So, if you missed part one, please go check it out here! Otherwise, let me give you a quick recap. Over the last 3 months, I was fortunate to work remotely and engage in an internship experience with American Medical Association Improving Health Outcomes (AMA IHO).
This internship experience was different from my experience throughout medical school. In fact, this internship allowed me to learn more than I ever thought I would but maybe not in the ways you assume. So, let me share with you what I learned during my time with AMA IHO.
- Professional Development: This internship taught me “real-life, hands-on” experience navigating the working world—something that I will carry with me for a lifetime. I know I will be a better physician for it. It also taught me that there are more opportunities for a career in medicine outside of practicing medicine. If you open your mind to what is possible, then the sky’s the limit. It allowed me to expand my comfort zone, and that is powerful.
- Professional Communication: Learning how to communicate with others is key. Medical school training is very niche and stepwise, and we all speak the same language. The working world can be quite different, and you must be aware of your verbal presence and diplomacy as you share your thoughts and feedback. I also learned much about the culture of the organization and learning how to navigate the organization as it was new territory for me. I spent so many years as a member that I did not know what to expect on the other side as a staff member.

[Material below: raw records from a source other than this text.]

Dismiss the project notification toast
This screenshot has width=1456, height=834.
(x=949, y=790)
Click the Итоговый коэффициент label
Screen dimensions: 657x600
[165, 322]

- Growth and Independence: As a medical student, we are often given much guidance on how exactly to do something. Rightfully so because you are handling someone’s life! That’s a big deal! But with this internship experience, I was given the opportunity to make my own decisions and pursue projects on my own. In fact, I led two projects that I shared about in part one. It’s a very liberating feeling. The process of earning trust, leading a project, and seeing the finish line can be so fulfilling and allowed me to grow as a person and professional.

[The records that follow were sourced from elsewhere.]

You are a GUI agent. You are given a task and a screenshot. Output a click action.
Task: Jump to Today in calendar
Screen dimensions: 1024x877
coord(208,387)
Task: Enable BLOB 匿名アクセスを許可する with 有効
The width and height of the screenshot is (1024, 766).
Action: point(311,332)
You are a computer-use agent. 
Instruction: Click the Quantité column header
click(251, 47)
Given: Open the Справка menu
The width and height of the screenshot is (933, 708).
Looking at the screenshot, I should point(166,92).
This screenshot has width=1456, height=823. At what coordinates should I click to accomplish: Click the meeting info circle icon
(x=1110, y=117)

- Knowledge: I don’t mean clinical knowledge; I have medical school to thank for that part. What I mean is that I learned about the work of the AMA from a more high-level view outside of the hospital. If you choose to pursue a career outside of practicing medicine, it’s important to understand different lenses and perspectives. Gaining knowledge from a different point of view helped me to further develop my strengths and learn new skills.
- Professional Connections: Positive references are always a great thing! This experience also opened doors for future collaboration whether it be a project or even a job opportunity. But for me personally, the most important gain was making lifetime friends and mentors—the best part!
When I said I learned a lot, I wasn’t kidding. This internship experience was unforgettable. Thank you, AMA IHO, for affording me this opportunity! I assure you I will make waves in the field of medicine and work my hardest to make a positive difference.